PS. I know that M06L is a terrible DF to use for these kind of calculations (see the included examples). But that is exactly the point of running those specific calculations. Nevertheless, I have this problem with all kinds of functionals and their flavours (GGA, mGGA, with(out) D3, with(out) vdW-DF correlation).

PS2. I also managed to get the "internal error in: us.F at line: 1367; internal ERROR SETYLM_AUG" often enough. The way I can "reliably" reproduce this error is to perform a geometry optimization on a molecule present in S22 with a numerically hard to converge DF (like M06L, which might be one of the worst) and ALGO=Normal, with standard mixing parameters. In those cases, you typically cannot converge the SCF at all (like many orders of magnitude difference in energy going from one SCF cycle to another), causing the geometry optimization to work with terrible forces and therefore probably also at some point generating bad geometries that cause this specific error. One could argue it is a user/input error (the calculation doesn't converge at all, so what do you expect?), but in the error message it clearly states "If you are not a developer, you should not encounter this problem.; Please submit a bug report.". Therefore, I have also included an example for this case as well.

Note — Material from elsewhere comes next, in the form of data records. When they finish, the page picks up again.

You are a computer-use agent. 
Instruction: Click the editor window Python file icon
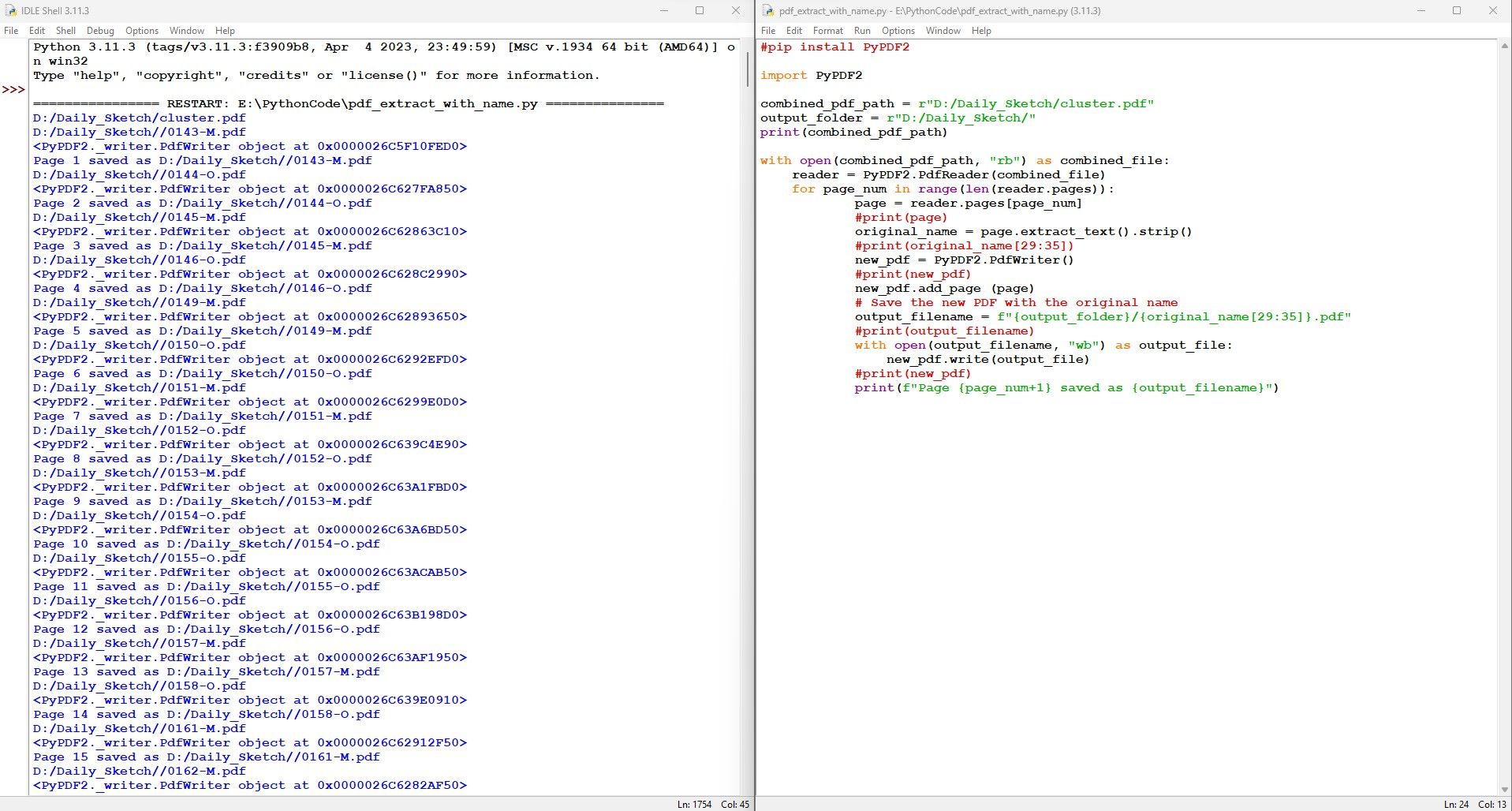click(767, 11)
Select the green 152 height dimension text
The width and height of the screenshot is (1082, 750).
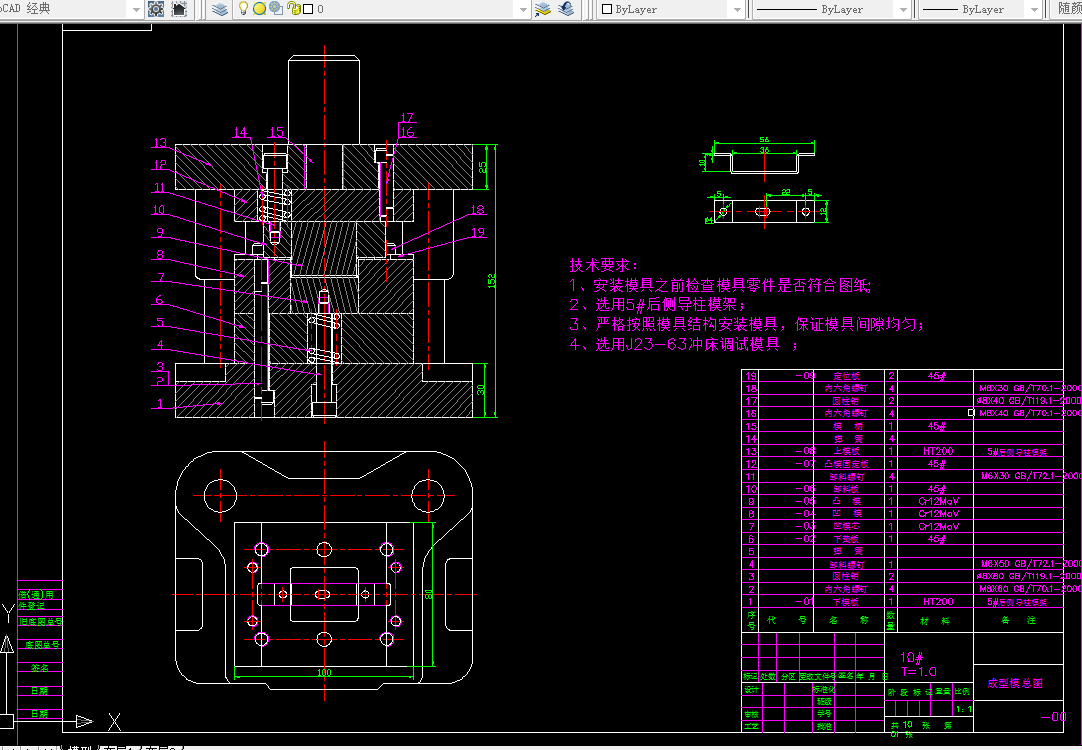[x=492, y=281]
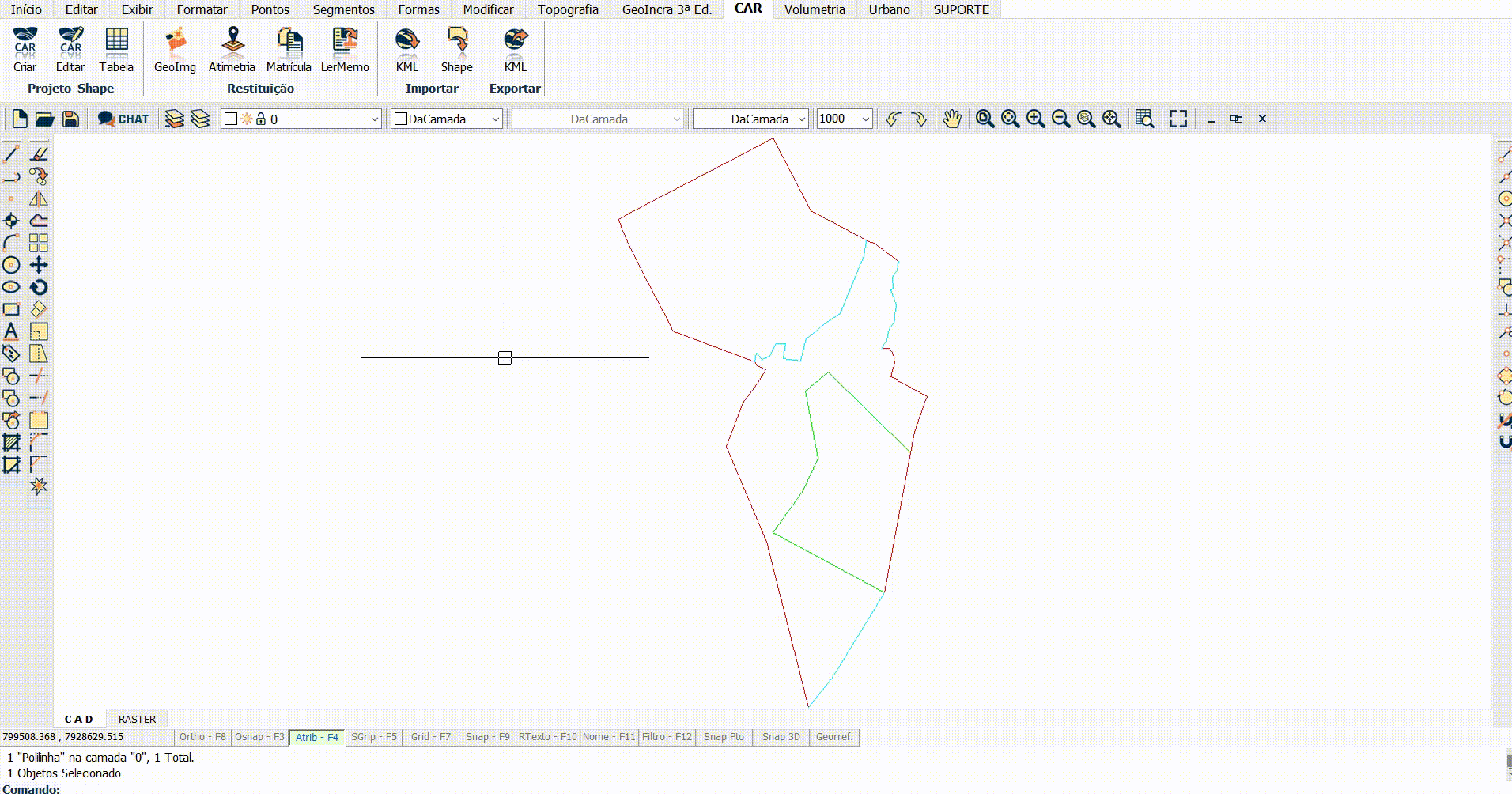
Task: Switch to the RASTER tab
Action: [x=137, y=719]
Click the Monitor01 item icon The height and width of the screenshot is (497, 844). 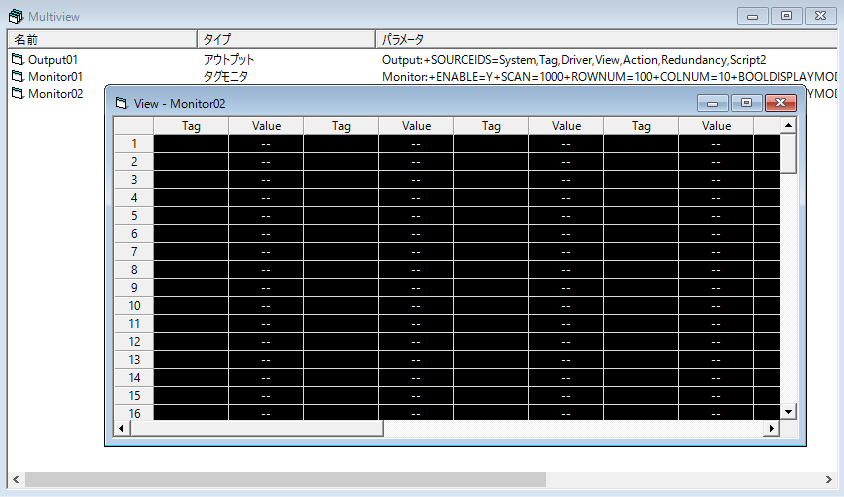click(17, 77)
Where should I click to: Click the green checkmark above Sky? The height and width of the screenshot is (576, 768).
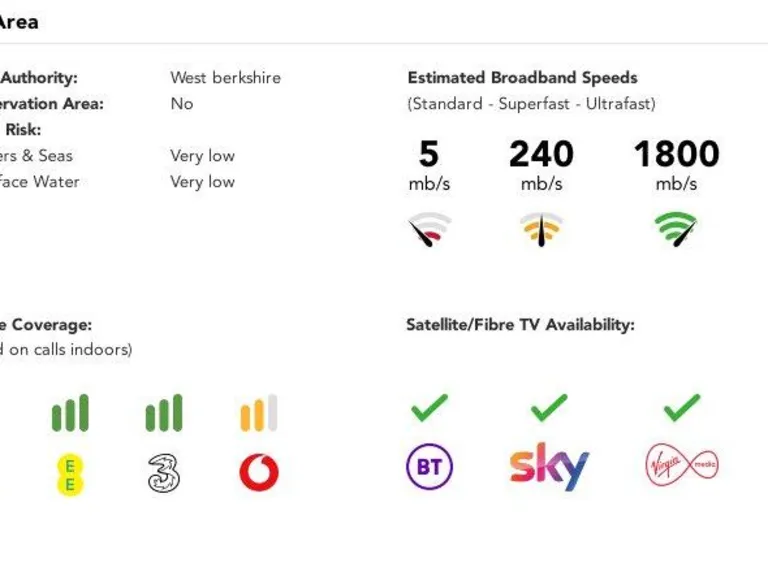[549, 407]
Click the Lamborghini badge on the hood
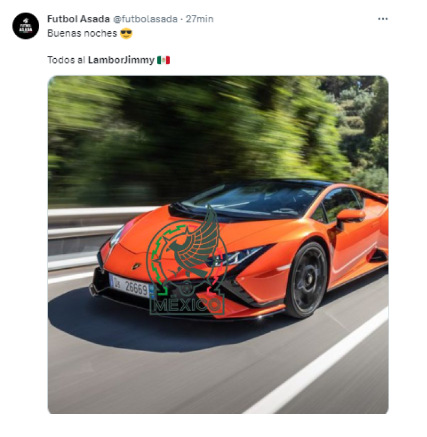427x437 pixels. pos(137,266)
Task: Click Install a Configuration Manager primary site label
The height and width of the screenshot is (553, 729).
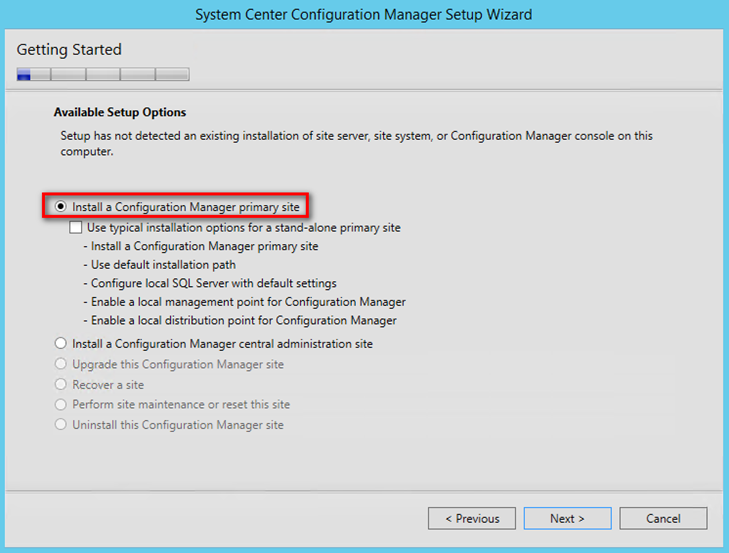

Re: Rot.F: EDWAV not orthogonal

Posted: Mon Mar 02, 2026 4:55 pm
by ahampel

Hi Nick,

Thank you for reaching out to us on the official VASP forum. I believe you forgot to attach the examples. If you upload them I am happy to take a look at them and see if we can do something about these issues.

Best,
Alex


Re: Rot.F: EDWAV not orthogonal

Posted: Tue Mar 03, 2026 7:26 am
by Nick_Gerrits

My apologies. I did attach them, but it seems something went wrong. Here are the files.

rot.F_error.tar.gz
us.F_error.tar.gz

Re: Rot.F: EDWAV not orthogonal

Posted: Tue Mar 03, 2026 10:01 am
by ahampel

Hi Nick,

I tried a two of these calculations now. Let me provide some feedback. I understand that this problem is very annoying but we do not have a simple fix for doing CGA calculations for metaGGAs. Especially the M06L is prone to very rough energy surfaces and it is hard to properly converge this, so using ALGO=Conjugate / All is the best solution often. Usually just changing a bit input parameters should fix this issue. If there is one that is very stubborn I can have a look. However, currently I could not reproduce the ZHEEVX failure for the final diagonalization step you saw. But I have some advice on how to make convergence better and maybe circumvent these problems all together.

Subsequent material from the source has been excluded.